From the discussion of YC's batch model, quote the part that opens with the words "What does that" and closes with "in total throughput.".

- **Passage provided**:

:::

So, not quite a MOOC, but still pretty close. I wonder if this is the MVP for scaling YC beyond the individual batches.


The batches are the secret sauce. (Well, not that secret.) Doing YC without the batches would be a very impressive feat to pull off. It would turn the piston driven machine they have now into the equivalent of a turbine.


The people are the secret sauce. Specifically, the people at YC who know everyone worth knowing in the valley. You join YC for their rolodex; nothing else they do is that different from any other accelerator.

Not that YC doesn't add value (they do; especially in companies with very raw founders) but Silicon Valley is all about who you know. That's a lot of value right there.


What does that even mean?


Apologies for using a metaphor. Let me try to clarify. Batches allow you to look at a bunch of companies at roughly the same point in time. So you now get to look at the companies against the backdrop of all the other companies in the same batch. Rather than having to make a one-shot decision about a single start-up you make a decision about which N of the 100's of applicants you like best which will give you a statistical advantage.

But it is possible that YC now has crunched enough data and has enough people in the alumni network that they can abandon the batch model and get the same kind of quality without having to use the batch model.

The 'late' applications were a hint in this direction, if they get rid of the batch model entirely they will have potentially a huge benefit both in load (batches will create temporary overload) and in total throughput.

So instead of having two 'strokes' per year they'd be moving at an ever accelerating pace until they run at the maximum rate at which viable applicants can apply and be processed.


To explain a bit of the metaphor, a piston has very discrete stages to produce work (at minimum, up and down) whereas a turbine is continuously spinning. YC's history has relied on 'stages' where all the companies are on the same path, they present at demo day, and the investors know exactly what to expect. If they turned into a 'turbine', the companies would all be at random stages, Demo Day would be much different, and YC would come to resemble more typical VC funds.

:::

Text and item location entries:
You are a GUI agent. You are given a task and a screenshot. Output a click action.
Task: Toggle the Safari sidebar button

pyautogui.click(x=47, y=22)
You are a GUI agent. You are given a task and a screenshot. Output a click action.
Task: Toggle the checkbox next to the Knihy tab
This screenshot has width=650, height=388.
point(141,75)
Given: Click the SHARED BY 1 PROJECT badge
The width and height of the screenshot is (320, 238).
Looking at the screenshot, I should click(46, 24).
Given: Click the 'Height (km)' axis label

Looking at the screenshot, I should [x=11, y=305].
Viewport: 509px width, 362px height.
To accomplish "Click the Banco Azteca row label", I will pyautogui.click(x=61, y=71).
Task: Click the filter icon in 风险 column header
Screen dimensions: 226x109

:::

- **Solution to the problem**:
What does that even mean?


Apologies for using a metaphor. Let me try to clarify. Batches allow you to look at a bunch of companies at roughly the same point in time. So you now get to look at the companies against the backdrop of all the other companies in the same batch. Rather than having to make a one-shot decision about a single start-up you make a decision about which N of the 100's of applicants you like best which will give you a statistical advantage.

But it is possible that YC now has crunched enough data and has enough people in the alumni network that they can abandon the batch model and get the same kind of quality without having to use the batch model.

The 'late' applications were a hint in this direction, if they get rid of the batch model entirely they will have potentially a huge benefit both in load (batches will create temporary overload) and in total throughput.